In the horsemeat scandal that seems to have over-run the British media – and the country’s supermarket shelves – over the last few weeks, the puns have almost written themselves. If you’re the brand name now associated with horse lasagne, however, it’s probably neigh laughing matter.
We live in a world of complicated, global value chains, with a myriad of participants in increasingly interdependent ecosystems. Simple, vertically integrated structures, responsible for all parts of the value chain are becoming a thing of the past. For more and more products — from simple ones like a cup of coffee to complex devices like smartphones and tablets — you find a bewildering plethora of firms (let’s call them ecosystem participants) coming together to give something to the final customer.
In these complicated ecosystems the question of who guarantees quality is absolutely pivotal.”
From the perspective of business owners – especially where the costs of quality control, testing, legal expenses and so on are concerned – this is undeniably true. Controlling and retaining responsibility for quality is, as the article points out, an important strategic lever. Supermarkets who control their own supply chain (and their own livestock and abattoirs) are likely to emerge with better reputations.
As MarketingWeek pointed out, two brands – Tesco and Findus – have taken a large reputational hit since the scandal broke. Yet, with the exception of Morrisons – which has run press campaigns to stress its meat is sourced entirely from UK farms – the same is true to a lesser extent of competitors too.
Turning to MarketingWeek’s data source – YouGov – shows the reactions of consumers, but also shows where they are placing responsibility.

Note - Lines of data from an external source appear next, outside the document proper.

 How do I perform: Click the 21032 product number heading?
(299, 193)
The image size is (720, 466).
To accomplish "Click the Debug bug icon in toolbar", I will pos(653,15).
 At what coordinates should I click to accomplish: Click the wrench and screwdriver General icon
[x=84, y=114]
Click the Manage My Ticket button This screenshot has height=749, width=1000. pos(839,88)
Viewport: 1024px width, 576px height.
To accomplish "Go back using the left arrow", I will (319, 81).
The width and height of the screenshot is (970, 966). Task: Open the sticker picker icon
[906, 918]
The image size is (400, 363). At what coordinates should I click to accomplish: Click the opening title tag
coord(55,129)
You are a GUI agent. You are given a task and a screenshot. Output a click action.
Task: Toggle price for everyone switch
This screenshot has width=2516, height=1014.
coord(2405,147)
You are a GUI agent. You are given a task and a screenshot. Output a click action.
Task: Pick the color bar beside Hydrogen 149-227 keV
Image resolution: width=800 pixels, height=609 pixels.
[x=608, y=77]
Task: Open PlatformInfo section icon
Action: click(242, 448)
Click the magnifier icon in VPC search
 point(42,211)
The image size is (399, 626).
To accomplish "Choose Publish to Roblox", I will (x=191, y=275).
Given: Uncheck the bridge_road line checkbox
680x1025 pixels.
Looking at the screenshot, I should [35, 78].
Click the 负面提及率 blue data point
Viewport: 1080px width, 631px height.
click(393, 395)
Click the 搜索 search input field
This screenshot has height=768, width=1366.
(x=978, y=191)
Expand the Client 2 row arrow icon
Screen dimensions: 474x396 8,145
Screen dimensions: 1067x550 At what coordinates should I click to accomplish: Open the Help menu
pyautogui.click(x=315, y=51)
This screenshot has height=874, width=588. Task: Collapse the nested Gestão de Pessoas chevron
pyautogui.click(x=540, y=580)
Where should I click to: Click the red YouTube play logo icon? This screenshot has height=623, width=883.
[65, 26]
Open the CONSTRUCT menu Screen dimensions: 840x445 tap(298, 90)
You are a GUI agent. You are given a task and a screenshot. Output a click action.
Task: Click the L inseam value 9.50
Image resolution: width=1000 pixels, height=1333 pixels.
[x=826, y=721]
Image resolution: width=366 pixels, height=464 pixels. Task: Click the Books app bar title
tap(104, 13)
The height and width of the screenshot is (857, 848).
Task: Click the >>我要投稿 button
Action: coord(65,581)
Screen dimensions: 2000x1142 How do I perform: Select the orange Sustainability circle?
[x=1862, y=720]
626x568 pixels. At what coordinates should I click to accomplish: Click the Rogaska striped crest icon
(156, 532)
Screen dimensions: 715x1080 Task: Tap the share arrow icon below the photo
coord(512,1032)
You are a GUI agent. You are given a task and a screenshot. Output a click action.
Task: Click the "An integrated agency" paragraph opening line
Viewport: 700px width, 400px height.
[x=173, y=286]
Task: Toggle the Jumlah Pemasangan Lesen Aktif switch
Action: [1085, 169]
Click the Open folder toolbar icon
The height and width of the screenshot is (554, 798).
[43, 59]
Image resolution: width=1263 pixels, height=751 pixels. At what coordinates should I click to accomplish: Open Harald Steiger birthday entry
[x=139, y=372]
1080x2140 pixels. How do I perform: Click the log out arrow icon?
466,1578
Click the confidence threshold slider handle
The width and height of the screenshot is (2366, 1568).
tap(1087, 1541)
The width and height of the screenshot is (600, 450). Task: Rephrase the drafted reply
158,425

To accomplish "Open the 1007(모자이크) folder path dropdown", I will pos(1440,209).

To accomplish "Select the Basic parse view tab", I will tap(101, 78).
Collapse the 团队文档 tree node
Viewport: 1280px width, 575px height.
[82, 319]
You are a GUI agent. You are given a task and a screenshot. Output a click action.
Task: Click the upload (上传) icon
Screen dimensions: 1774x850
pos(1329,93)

- 46% blame meat processing companies
- 26% blame food manufacturing companies
- 11% blame supermarkets
- 6% blame the government
- 8% aren’t sure
As HBR pointed out, there are more potential puns thanhorseplay afoot: being prepared to swallow liabilities is perhaps the most salient. YouGov’s figures don’t reveal a widescale public intention to change supermarkets or shopping habits – nearly 40% of us would be prepared to eat reliably sourced (and properly labelled) horsemeat. Nor do they reveal the sales fates of individual brands (although, as the Guardian has reported, Findus’ shoes are perhaps the ones of all the runners and riders that you’d perhaps be keenest to avoid wearing this season).
There is also, I suspect, a more complex undercurrent at work, where quality, brand reputation, cost control and globalisation meet – at which point they also encounter trust. While HBR cite a research paper that compares the automotive and computer industries, I thought about something else that combines manufacture, sourcing and emotional attachment: music instruments. Major US guitar manufacturers, like many industries, have tackled high Western labour costs by outsourcing manufacturing first to Japan and Mexico, then Indonesia and Korea and now to China. While those with whose spending power and patriotism combine to fund their desires, they continue to purchase US-manufactured and assembled instruments. Others tailor their purchases to their pockets, but also factor in sentiment: it is striking how much American online comment is reluctant to purchase imported product.
But the element of trust is also at play here. Instruments with bodies and necks carved/turned overseas but fitted with US hardware are held in higher esteem. Those returned to the US for final assembly and set-up gain additional kudos: the trust in US quality control procedures adds perceived value, and – as HBR argue in relation to other industries – strategic retention of responsibility has hitherto been reimbursed by higher ticket values. Yet this strategy is now failing for a different set of reasons: decline in real incomes is making price a more sensitive pressure point, and quality control in overseas manufacturing locations is advancing to the point where the quality argument is no longer cut and dried. The value added by retaining quality control of the ‘diffusion’ line is outweighed by the opportunity cost of removing resources from applying quality control to the premium alternative: basically, if you’re adding 10% additional value, add it to something that was worth more in the first place.
Perhaps an undocumented public understanding of the interplay between complex business supply eco-systems and the price that we are prepared to pay and the quality we assume we are getting goes some way to explaining the surprising small change in British shoppers’ habits for all the media furore. At some level, we all understand that we get what we pay for: if we’re prepared to pay horsemeat prices for beef, the shock is perhaps not so much at the unexpected aftertaste as at an industry that is so easily fooled by rogue suppliers or frauds as inadequate checks are in place. How the scandal has happened is as important as its nature.
The price we’re willing to pay has identified what kind of shopper we are: the question becomes what we’re prepared to swallow. As YouGov’s figures show, many of us would be happy to eat horse as long as it was correctly labelled: the losers here are those repelled by meals they’ve consumed that were not as suggested, and those who have signed away their ability to rapidly restore consumer trust. For some companies, that horse has quite possibly already bolted.